Page extract:
-------------------------
CSIS retiree: nothing "nefarious" with tapes

Georgia Straight, Canada

News Features

CSIS retiree: nothing "nefarious" with tapes

News Features By Charlie Smith
Publish Date: September 20, 2007

Not the real Air India tapes, which CSIS destroyed during the 1980s.

A former senior Canadian intelligence-service officer has denied there
was an "ulterior motive" behind the destruction of taped conversations
involving suspected Sikh terrorists in the mid 1980s. James Warren,
former director-general of counterterrorism for the Canadian Security
Intelligence Service, told the Air India inquiry on September 19 that
wiretap recordings were "destroyed in accordance with a policy that
was our default mode".

He added that the spy service had a policy of erasing tapes. He said
that nobody thought to give an order to preserve the recorded
conversations of the people who were suspected of blowing up an Air
India jet in 1985.

"I can’t put myself in the shoes of the people that were responsible
for the section when it happened," Warren said. "But certainly from
the point of view of someone who had to deal with the aftermath, I
wish dearly that they had not been destroyed. I wish-we all would have
wished-that they had survived for whatever value they might have had
in the subsequent events."

The inquiry’s lead counsel, Mark Freiman, later asked Warren on what
basis he concluded there was no ulterior motive. Warren replied that
it was "hard to prove a negative", and then added, "simply on the
basis that I never saw anything that suggested that there had been
anything nefarious in that decision".

Warren testified that he was in charge of CSIS’s foreign-liaison unit
from 1984 to the spring of 1986. At that point, less than a year
after Air India Flight 182, outbound from Canada, had exploded off the
coast of Ireland killing all 329 people aboard, Warren was transferred
to become the head of the counterterrorism branch. He said there were
many other issues, such as "problems with the Armenians", pressure
from another unnamed country to stop the flow of detonators to the
Irish Republican Army, and threats that might arise in Canada from
Middle Eastern issues.

"But by far and away the most traumatic event that had happened was
Air India," he said. "When I arrived on the scene, the service was
gearing up exponentially to deal with Sikh extremism, if you will, at
that point in time. That included warrants and it included the issue
of, well, put it in the vernacular, what the hell happened with the
tapes."

Warren questioned whether these tapes would have had any use in
court. "Whether they would have had any evidentiary value is neither
here nor there," he testified. "They would have-they might have-had
some intelligence value in the future. Um, their evidentiary value was
always suspected because they weren’t collected by the service on the
basis of, with any eye towards, the preservation of evidence."

Warren added that CSIS was not in the business of collecting
evidence. "That was a role for the police," he said. "We were in the
business of mining intelligence…from the sources that we had, and
passing that on to government."

He acknowledged that it was an "oversight" that the tapes weren’t
preserved. "Nobody gave the order, and things kept rolling along as if
nothing had happened," Warren said. "The people who were at very
junior levels who were actually in this process of destroying these
tapes, in the absence of anything from up above, kept doing what they
had always been doing."
-------------------------
Data excerpt:
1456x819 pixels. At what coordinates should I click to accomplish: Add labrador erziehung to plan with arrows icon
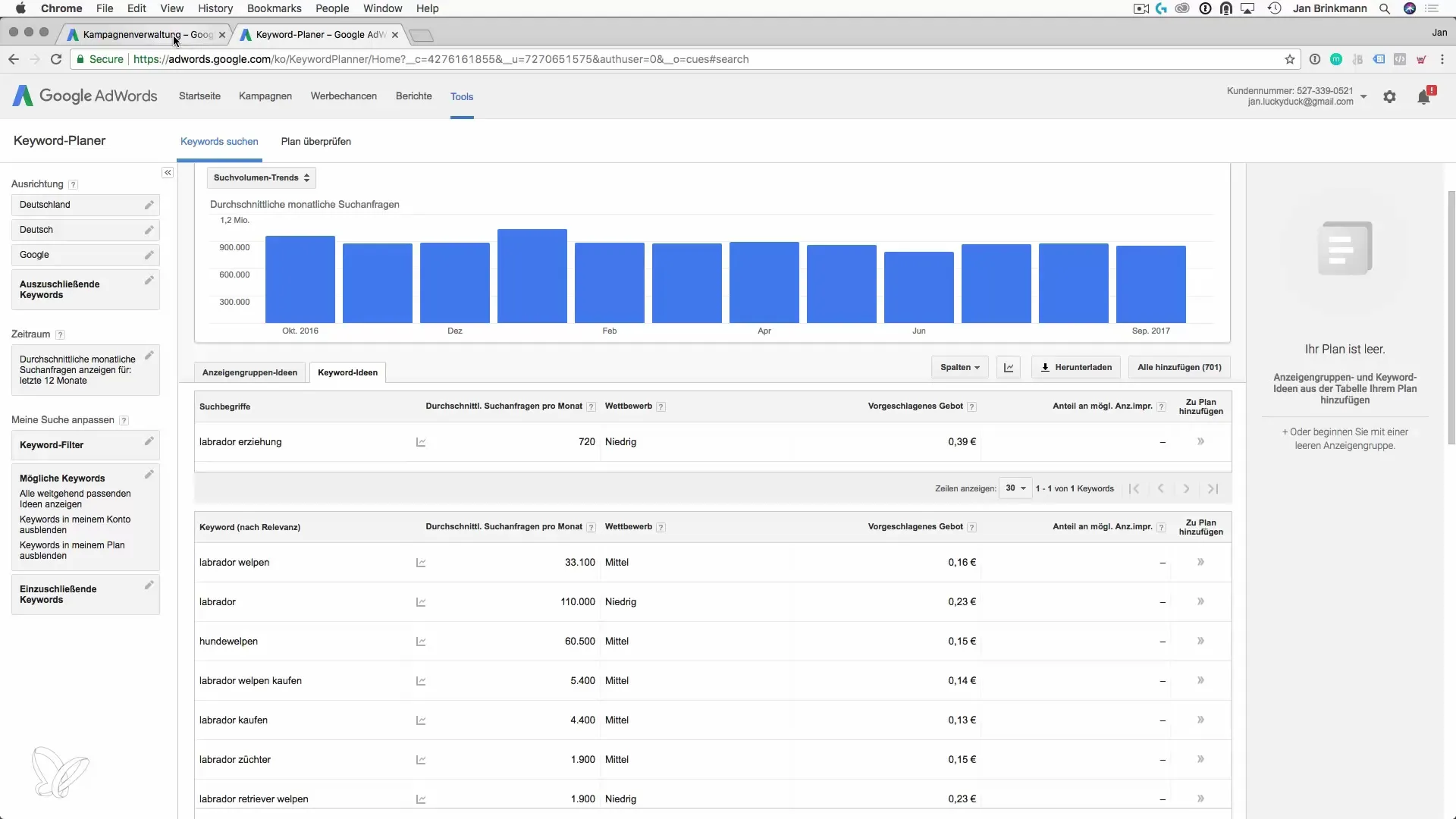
-------------------------
The exercise:
For each statement below, answer yes or no on whether the article about the destroyed CSIS tapes supports it, and quote the words that decide it. (a) Warren ran CSIS's foreign-liaison unit from 1984 until the spring of 1986. (b) Warren said gathering evidence was part of CSIS's job. (c) Air India Flight 182 exploded off the coast of Scotland.

Solution to this task:
(a) Yes: "he was in charge of CSIS’s foreign-liaison unit from 1984 to the spring of 1986"
(b) No: "CSIS was not in the business of collecting evidence. "That was a role for the police,""
(c) No: "had exploded off the coast of Ireland killing all 329 people aboard"